Pundits lately have made a sport of piling on the legal services industry, making no effort to hide their glee in predicting the end of the world of lawyers as we have known it. A voice of clarity in that cacophony has been Richard Susskind, who, while predicting the end of lawyering as we have known it, has done so methodically and with an eye toward predicting the possibilities that come from the industry’s transformation. Any lawyer who has not read his past works, and even lawyers who have, should read his latest book, Tomorrow’s Lawyers: An Introduction to Your Future.

Tomorrow’s Lawyers is a compact synthesis and update of Susskind’s previous works on the transformation of the legal industry, a short read filled with some valuable insights and suggestions. The primary targets of his study are the prototypical large corporate law firm and in-house law department. His basic approach is to (1) unpack transactional and litigation legal services into their discrete components; (2) put those components up against the disruptive economic and technological forces at play now and in the foreseeable future; (3) examine which of the legal services components are likely to come under pressure to be downsized, outsourced, price reduced, etc.; and (4) predict a new structure of the legal services industry coming out of that process, including new employment opportunities for lawyers.

As a former BigLaw partner who has been in full-time legal education the past 18 years, much of what Susskind describes resonates with my experience and my sense of where the legal practice is headed.
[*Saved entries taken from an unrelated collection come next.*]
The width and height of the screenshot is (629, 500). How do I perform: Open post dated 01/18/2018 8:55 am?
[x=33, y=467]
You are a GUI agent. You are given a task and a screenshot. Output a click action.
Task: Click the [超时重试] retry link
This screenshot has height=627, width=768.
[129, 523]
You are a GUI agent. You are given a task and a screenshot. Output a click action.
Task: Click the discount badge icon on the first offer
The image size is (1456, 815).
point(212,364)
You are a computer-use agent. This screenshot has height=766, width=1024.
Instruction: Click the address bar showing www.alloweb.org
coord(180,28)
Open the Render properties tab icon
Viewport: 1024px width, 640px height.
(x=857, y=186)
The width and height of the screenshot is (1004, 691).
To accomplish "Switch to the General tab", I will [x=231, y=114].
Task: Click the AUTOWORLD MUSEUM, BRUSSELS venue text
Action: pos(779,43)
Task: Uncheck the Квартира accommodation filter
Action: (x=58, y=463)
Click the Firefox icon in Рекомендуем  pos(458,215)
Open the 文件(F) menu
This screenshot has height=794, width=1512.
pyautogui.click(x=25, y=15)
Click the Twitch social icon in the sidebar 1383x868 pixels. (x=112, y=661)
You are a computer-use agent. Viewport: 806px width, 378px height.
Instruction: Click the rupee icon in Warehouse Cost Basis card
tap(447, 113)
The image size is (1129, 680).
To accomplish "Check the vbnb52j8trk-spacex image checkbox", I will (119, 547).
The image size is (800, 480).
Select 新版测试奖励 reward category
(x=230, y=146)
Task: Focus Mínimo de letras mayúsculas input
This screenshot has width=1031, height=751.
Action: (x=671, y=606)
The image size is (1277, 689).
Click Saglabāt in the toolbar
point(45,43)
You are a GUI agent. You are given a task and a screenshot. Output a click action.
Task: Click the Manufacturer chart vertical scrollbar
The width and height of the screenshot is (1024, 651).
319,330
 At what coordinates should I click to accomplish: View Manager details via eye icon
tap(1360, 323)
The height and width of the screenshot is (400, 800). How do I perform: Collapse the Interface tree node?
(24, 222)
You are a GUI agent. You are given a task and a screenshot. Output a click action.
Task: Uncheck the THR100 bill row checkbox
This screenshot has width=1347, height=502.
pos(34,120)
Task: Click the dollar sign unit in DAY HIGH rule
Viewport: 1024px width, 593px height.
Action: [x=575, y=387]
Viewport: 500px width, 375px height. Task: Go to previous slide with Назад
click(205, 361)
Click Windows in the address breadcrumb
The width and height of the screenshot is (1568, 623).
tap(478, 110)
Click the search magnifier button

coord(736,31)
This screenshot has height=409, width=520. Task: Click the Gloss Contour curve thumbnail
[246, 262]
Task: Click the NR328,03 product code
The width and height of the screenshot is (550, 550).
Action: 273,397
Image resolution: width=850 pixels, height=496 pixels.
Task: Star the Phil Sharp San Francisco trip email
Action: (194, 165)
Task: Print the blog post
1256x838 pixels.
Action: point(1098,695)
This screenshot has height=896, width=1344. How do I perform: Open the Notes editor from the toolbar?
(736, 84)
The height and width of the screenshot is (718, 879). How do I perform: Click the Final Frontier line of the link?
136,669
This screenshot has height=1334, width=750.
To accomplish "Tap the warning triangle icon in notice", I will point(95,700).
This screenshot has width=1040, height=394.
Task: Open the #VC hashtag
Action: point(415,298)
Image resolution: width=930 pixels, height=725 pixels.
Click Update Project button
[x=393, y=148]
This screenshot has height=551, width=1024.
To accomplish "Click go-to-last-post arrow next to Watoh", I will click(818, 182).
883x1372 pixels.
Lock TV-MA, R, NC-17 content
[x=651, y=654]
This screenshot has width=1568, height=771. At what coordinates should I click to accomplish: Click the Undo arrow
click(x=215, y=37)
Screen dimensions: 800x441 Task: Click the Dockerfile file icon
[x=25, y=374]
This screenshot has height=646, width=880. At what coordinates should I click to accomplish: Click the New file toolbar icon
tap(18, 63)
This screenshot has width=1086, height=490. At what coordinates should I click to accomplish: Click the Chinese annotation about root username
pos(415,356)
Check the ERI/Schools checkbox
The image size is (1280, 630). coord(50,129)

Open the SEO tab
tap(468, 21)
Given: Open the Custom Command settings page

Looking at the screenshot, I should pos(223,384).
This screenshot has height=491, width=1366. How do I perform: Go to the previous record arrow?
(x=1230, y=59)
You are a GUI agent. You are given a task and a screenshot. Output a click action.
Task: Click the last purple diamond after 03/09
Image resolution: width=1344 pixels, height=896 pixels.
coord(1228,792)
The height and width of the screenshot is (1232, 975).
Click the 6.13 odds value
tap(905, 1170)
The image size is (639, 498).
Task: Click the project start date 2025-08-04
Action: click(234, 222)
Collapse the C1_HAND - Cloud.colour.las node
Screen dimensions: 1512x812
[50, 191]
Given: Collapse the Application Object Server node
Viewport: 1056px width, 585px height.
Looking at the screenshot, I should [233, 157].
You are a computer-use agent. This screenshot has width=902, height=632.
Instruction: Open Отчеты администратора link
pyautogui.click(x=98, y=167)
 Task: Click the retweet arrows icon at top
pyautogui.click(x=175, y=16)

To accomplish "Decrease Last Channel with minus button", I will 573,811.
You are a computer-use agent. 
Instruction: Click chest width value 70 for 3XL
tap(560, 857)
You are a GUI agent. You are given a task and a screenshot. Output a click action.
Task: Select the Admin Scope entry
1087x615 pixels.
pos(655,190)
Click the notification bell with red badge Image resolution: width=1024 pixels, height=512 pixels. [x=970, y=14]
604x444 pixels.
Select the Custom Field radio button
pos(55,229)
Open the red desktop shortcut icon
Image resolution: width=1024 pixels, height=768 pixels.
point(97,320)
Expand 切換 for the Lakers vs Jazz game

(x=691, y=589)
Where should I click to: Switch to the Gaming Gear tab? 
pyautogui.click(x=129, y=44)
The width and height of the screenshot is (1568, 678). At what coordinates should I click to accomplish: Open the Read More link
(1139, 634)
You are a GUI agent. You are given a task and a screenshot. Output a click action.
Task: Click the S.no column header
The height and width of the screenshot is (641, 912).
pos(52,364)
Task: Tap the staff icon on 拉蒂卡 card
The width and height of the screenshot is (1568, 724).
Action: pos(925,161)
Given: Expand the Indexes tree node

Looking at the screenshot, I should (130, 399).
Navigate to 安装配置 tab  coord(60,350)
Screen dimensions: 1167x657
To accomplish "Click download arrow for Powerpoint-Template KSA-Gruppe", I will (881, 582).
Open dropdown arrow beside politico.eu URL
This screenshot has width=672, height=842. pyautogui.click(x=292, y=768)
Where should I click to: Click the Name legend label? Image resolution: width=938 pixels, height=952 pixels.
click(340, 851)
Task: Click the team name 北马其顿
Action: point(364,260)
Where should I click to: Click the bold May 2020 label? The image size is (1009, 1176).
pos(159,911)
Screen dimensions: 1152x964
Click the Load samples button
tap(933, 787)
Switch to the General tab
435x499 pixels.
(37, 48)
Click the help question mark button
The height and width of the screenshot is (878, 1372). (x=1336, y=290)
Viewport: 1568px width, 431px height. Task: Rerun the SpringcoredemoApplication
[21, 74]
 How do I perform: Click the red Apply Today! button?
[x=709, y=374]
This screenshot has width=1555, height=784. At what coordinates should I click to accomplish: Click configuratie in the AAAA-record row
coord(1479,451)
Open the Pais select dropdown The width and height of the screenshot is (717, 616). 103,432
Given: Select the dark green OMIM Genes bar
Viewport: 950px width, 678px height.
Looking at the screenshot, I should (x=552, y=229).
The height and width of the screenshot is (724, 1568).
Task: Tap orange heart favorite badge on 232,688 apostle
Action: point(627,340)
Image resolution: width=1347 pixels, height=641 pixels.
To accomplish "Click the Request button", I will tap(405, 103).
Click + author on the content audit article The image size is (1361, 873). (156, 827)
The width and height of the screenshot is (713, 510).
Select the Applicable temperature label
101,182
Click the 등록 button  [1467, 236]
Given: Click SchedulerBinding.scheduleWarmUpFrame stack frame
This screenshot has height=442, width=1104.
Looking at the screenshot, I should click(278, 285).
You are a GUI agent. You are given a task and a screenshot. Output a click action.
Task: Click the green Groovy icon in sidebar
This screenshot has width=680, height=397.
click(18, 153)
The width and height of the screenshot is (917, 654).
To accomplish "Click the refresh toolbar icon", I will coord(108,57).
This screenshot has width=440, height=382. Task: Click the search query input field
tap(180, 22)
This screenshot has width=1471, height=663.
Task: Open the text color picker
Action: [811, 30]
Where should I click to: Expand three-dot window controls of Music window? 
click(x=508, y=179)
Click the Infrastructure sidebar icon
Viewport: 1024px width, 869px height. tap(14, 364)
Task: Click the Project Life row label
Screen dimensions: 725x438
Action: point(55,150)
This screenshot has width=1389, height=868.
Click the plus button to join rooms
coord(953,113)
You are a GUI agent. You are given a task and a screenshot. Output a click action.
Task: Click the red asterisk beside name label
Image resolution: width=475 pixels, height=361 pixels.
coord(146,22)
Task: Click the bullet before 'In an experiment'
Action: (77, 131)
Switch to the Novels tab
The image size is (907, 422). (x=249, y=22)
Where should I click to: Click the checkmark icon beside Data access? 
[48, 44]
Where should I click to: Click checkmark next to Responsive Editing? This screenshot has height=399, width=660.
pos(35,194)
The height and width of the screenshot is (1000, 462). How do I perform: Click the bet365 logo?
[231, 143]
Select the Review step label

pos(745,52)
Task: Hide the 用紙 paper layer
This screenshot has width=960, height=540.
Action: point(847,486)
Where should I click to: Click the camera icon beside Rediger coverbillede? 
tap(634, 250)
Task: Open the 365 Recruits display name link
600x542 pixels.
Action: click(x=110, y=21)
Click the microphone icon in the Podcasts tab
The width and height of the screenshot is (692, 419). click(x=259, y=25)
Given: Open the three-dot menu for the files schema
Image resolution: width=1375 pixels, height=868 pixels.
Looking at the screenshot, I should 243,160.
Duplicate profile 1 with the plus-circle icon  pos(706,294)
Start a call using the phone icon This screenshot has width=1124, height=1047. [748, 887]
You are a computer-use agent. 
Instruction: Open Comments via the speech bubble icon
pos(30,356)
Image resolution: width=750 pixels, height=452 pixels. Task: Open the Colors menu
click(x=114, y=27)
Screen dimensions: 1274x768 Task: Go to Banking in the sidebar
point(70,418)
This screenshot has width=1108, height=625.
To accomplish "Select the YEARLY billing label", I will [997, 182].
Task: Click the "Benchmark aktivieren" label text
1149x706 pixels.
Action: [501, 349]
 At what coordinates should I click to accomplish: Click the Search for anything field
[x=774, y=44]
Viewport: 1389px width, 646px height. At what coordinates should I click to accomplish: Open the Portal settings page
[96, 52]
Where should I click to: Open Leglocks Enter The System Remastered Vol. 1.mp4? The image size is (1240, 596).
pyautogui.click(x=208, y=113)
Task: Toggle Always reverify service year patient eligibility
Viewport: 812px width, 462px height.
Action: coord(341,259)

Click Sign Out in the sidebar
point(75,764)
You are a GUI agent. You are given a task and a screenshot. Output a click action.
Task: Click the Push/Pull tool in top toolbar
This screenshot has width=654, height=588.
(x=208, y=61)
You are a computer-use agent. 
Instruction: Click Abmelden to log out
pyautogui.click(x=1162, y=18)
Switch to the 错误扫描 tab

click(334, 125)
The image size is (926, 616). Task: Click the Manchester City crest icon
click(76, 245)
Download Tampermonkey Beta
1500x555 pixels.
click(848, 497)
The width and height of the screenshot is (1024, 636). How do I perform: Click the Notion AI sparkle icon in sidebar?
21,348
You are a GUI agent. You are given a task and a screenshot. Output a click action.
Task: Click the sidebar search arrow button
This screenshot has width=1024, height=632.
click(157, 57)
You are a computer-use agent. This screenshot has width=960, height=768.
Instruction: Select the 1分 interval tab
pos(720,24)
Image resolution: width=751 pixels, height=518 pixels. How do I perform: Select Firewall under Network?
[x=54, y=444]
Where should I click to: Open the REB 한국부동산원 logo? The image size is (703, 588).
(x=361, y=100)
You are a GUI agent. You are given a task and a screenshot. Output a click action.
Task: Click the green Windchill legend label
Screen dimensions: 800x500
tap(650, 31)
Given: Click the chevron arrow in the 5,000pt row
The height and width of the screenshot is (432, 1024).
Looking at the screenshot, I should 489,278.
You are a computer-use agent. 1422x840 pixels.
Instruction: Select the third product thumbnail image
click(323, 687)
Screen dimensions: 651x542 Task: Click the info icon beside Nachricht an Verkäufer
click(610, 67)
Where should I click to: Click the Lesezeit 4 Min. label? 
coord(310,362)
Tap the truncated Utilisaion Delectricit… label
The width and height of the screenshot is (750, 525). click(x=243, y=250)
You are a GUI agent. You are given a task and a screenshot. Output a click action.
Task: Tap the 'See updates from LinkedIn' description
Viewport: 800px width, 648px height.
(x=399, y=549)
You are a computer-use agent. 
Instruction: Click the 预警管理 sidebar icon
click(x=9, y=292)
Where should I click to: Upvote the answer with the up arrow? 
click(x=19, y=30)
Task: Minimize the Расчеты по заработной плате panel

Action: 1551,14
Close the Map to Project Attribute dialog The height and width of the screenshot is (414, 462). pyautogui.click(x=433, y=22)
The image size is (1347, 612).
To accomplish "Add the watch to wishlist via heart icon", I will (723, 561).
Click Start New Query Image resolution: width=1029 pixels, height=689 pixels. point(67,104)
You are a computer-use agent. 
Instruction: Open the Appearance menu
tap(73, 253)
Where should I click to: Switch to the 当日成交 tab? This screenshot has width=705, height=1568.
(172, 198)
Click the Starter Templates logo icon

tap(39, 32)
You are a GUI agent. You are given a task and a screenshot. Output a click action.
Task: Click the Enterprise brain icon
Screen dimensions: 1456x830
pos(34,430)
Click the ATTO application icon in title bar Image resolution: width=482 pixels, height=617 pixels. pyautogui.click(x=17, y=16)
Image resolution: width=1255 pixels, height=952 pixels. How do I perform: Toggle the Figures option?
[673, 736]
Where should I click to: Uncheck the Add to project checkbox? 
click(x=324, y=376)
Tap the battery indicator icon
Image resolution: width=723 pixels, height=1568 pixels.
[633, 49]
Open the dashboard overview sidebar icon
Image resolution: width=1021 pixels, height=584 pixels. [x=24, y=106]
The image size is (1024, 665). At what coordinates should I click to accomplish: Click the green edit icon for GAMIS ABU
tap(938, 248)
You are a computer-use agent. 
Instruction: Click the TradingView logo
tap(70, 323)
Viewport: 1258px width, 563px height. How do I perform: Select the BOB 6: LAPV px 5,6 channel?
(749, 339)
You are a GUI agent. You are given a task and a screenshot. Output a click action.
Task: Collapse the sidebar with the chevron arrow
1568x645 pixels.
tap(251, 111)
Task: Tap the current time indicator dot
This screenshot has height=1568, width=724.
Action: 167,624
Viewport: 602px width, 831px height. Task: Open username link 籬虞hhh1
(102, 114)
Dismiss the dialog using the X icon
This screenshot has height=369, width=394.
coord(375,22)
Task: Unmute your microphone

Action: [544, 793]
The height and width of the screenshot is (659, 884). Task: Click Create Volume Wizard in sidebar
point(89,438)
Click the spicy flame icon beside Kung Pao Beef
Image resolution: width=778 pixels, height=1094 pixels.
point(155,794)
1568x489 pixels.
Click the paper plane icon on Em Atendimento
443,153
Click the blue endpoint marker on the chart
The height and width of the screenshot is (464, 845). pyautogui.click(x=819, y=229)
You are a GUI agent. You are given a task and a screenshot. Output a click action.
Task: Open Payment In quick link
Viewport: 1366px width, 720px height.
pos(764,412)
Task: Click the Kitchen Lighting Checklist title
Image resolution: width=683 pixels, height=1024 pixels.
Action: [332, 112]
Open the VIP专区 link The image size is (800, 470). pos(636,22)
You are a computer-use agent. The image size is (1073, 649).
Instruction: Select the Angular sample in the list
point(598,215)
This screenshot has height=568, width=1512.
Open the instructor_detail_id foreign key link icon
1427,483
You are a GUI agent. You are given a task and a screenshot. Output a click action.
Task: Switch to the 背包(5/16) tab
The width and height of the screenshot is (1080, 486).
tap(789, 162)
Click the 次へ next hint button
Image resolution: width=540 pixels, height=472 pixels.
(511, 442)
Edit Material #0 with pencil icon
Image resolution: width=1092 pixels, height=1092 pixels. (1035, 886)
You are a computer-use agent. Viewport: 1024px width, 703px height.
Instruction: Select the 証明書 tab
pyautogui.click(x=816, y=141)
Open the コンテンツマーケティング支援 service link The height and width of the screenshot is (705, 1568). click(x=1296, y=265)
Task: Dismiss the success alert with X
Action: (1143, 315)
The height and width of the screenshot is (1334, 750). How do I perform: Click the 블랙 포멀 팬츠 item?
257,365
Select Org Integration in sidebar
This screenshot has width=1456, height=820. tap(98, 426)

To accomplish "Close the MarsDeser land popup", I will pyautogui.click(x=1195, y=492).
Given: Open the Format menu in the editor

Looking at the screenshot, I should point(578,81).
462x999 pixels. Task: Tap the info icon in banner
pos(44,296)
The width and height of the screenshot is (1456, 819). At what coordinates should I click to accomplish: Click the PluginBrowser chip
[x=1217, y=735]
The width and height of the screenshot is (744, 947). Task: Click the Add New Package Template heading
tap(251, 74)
I don’t agree with everything he says in the book, but I agree with most of it and believe it would be a useful read for senior partners, in-house general counsel, new lawyers, and, of greatest interest to me, law students. Even if you don’t agree with his predictions of where the legal services industry is headed, his descriptions of the components of legal services and the disruptive forces acting on the industry are insightful and instructive.

That said, other than a few pages devoted to how all these changes will make legal services more affordable to the average Joe, the exclusive focus of the book is the upper crust of the legal industry, the 100 hugest law firms and their 1000 largest in-house corporate clients. This 100/1000 layer of the industry is, of course, where vast billable hour dollar amounts are exchanged, but it is by no means the entire legal industry and his predictions don’t map well onto many of the industry’s other sub-sectors. For example, government agency legal counsel, plaintiff’s work, and criminal law prosecution and representation are fundamentally different from the 100/1000 in economic structure, lawyering process, and attorney-client relations. The disruptive forces Susskind identifies for the 100/1000 will influence these sectors, to be sure, but I believe with less impact or at least different impacts. Also, I think Susskind underestimates the staying power of mid-sized and smaller law firms with deep roots in their regional economy, culture, and politics, which Susskind predicts will vanish. They will have to adapt and shrink as well, but if they do I see no reason why what remains of BigLaw will suck away their work in the future any more than it has in the past.

The big puzzle that comes out of Tomorrow’s Lawyers for me, however, is how we are going to train the lawyers who will handle the remaining demand for what Susskind describes as “bespoke” legal services–high-end, hand-crafted work that can only be executed effectively by highly-skilled experienced lawyers. The effect of the conventional BigLaw model was that a lawyer “saw it all” as he or she worked through the ranks toward partner. Yes, it was highly inefficient at some stages, such as paying newly-minted attorneys to read through thousands of transaction due diligence or litigation discovery pages, but by the time a person made partner he or she had a true command of the entire “wall” of a major transaction or piece of litigation. In Susskind’s future that person will see only some of the bricks, because much of the less sophisticated work will be outsourced. He envisions the development of the “legal process expert” who will be hired (presumably by in-house counsel) to manage all the bricks into a wall, but who will train them as well? We will always need legal expertise at that master craftsman level–the lawyers who argue constitutional law principles, advance policy reform, handle bet-the-company transactions and litigation–and no matter how much we reform legal education, law schools can’t pop them out at the end of three years.


1 Comment

  1. Bill Penny says:

    J.B. , This is good stuff.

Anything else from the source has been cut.